+++ INFORMATION PROVIDED

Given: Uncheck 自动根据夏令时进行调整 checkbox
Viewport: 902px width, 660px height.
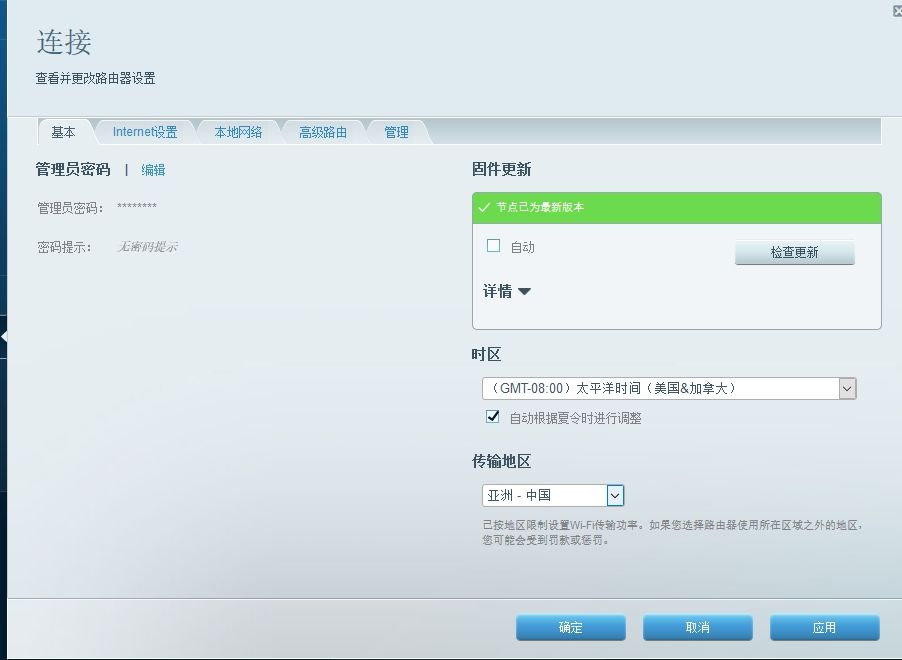Looking at the screenshot, I should click(493, 417).
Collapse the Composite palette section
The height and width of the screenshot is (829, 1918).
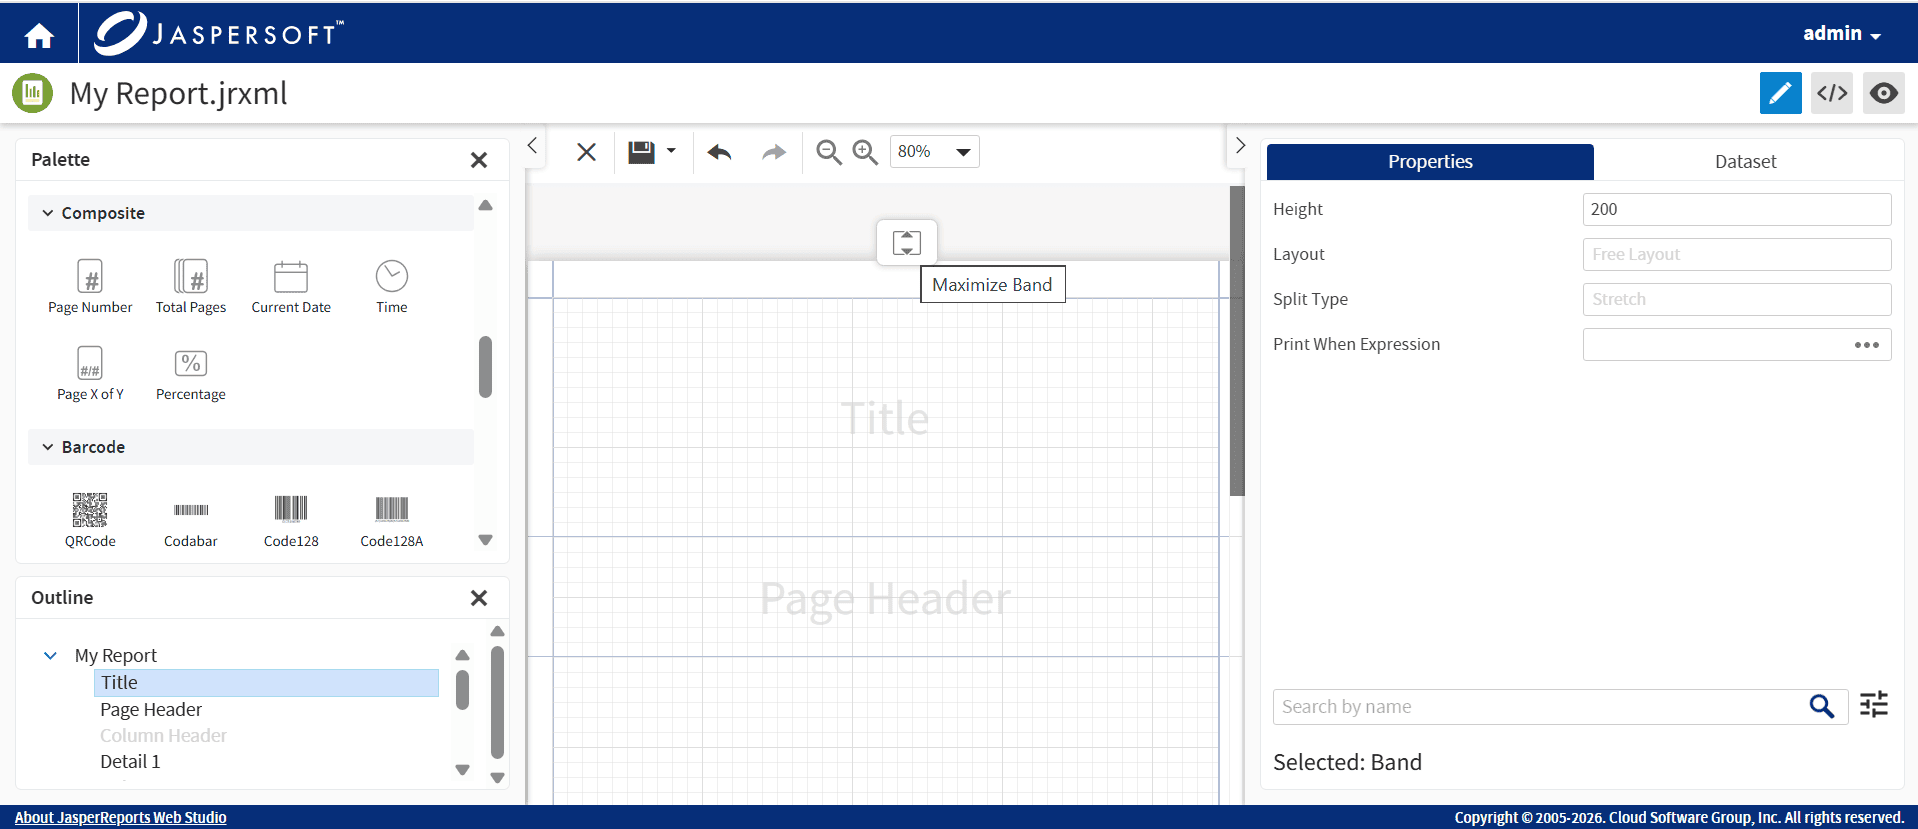(x=48, y=213)
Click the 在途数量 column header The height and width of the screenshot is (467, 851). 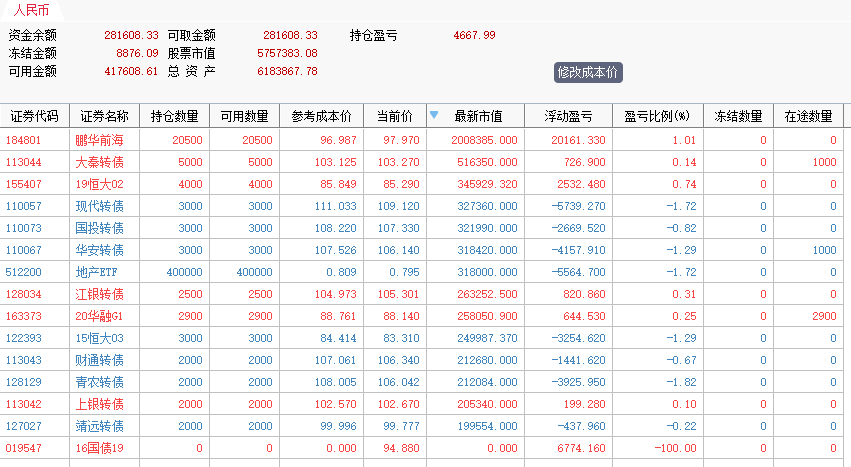click(x=808, y=116)
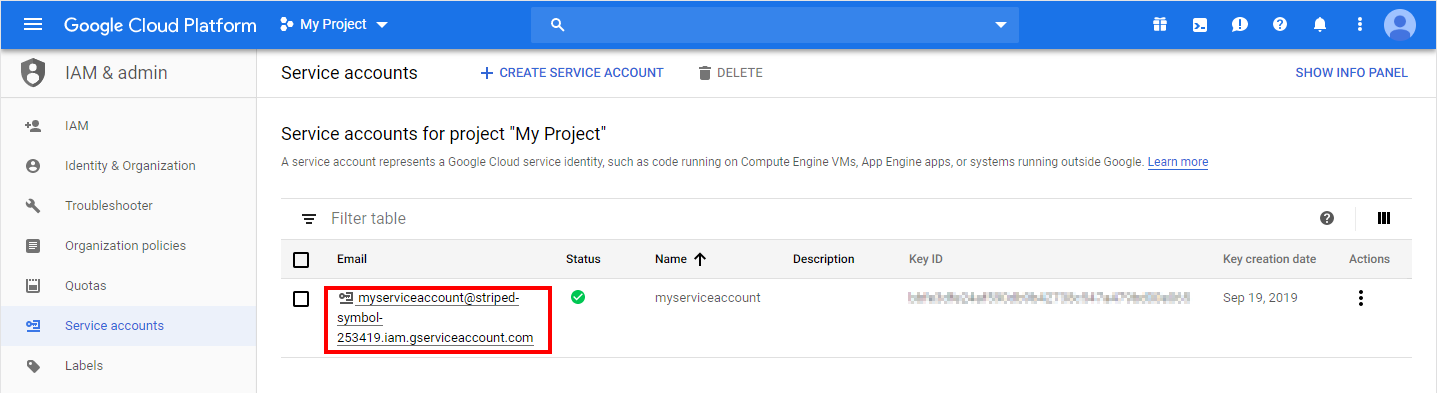The image size is (1437, 393).
Task: Click CREATE SERVICE ACCOUNT button
Action: coord(572,73)
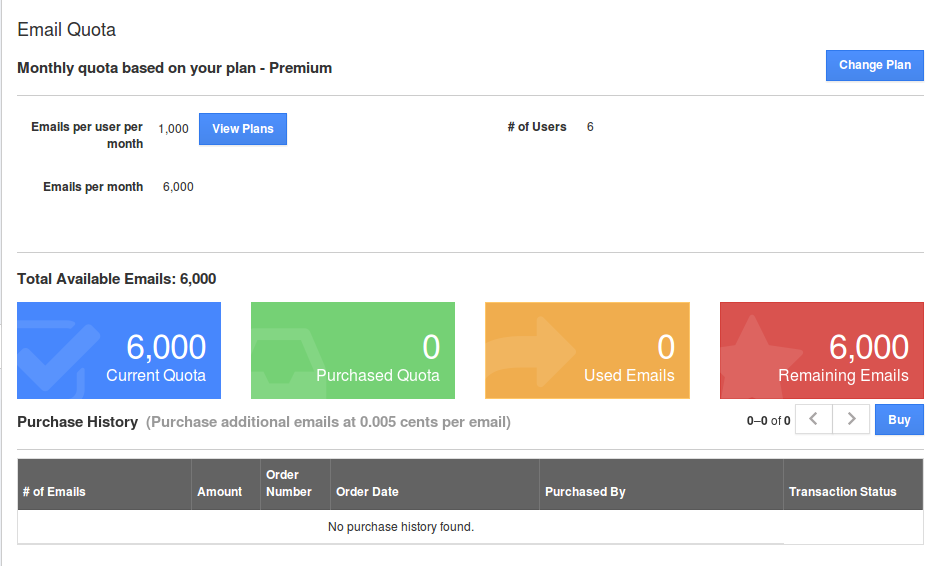Sort by Order Date column
This screenshot has height=566, width=935.
coord(367,492)
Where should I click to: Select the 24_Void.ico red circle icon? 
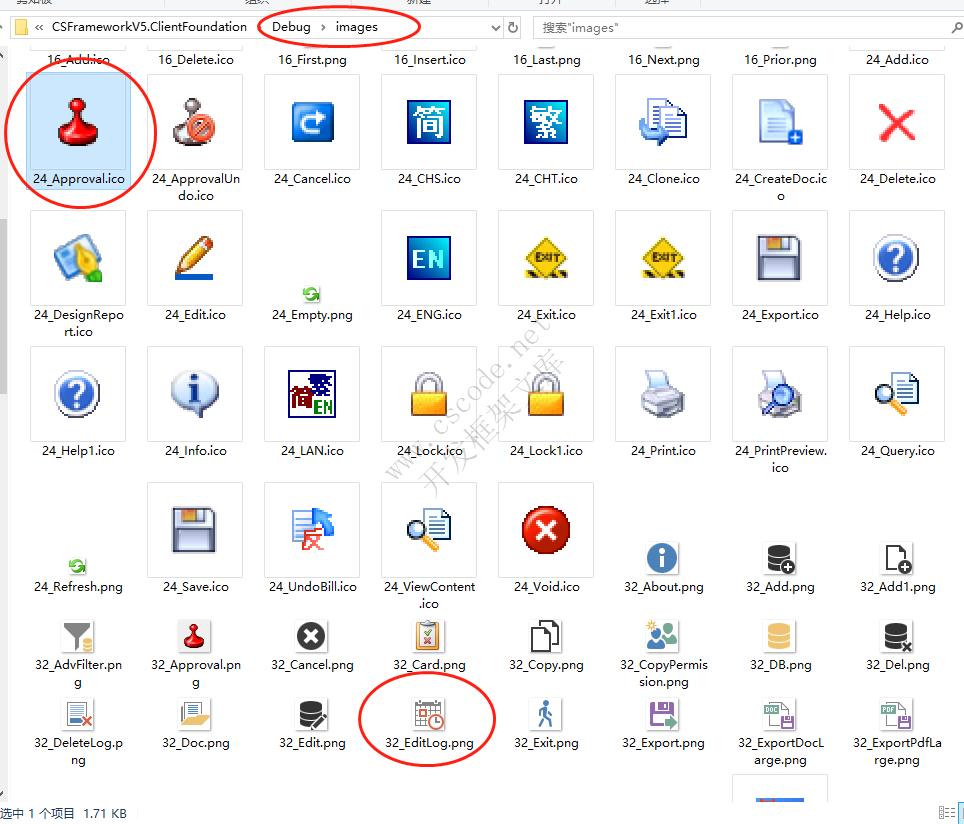[x=546, y=532]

++++++

_DIRECTIONS_:
Because the copy must hold no pictures, return only the lines that run from the line containing "Where should I" to the end of the data above, each exactly as it stands.

_EXPECTED ANSWER_:
Where should I click to: Select the 24_Void.ico red circle icon? 
[x=546, y=532]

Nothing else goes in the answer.